**Your instructions:** Pictures aside, repeat every record below exactly.
[[ Materials provided open ]]
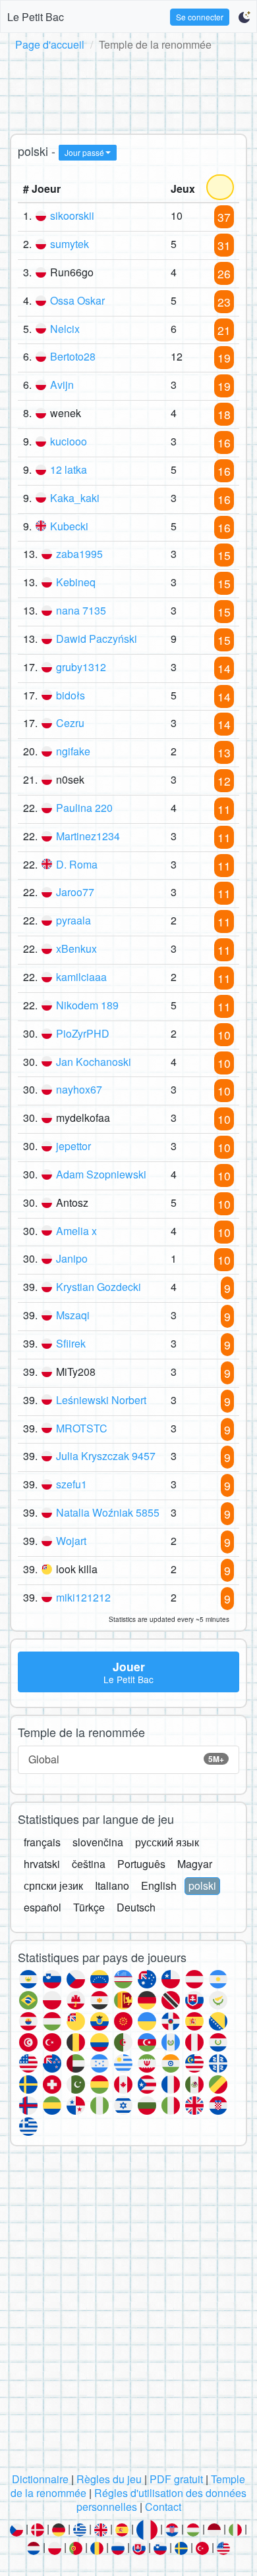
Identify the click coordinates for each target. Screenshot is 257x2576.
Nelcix (65, 328)
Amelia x (76, 1230)
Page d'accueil (49, 44)
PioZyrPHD (82, 1033)
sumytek (69, 243)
[[ Materials provided closed ]]
**Solution for this task:**
Identify the click coordinates for each target. Screenshot is 257x2576.
Nelcix (65, 328)
Amelia x (76, 1230)
Page d'accueil (49, 44)
PioZyrPHD (82, 1033)
sumytek (69, 243)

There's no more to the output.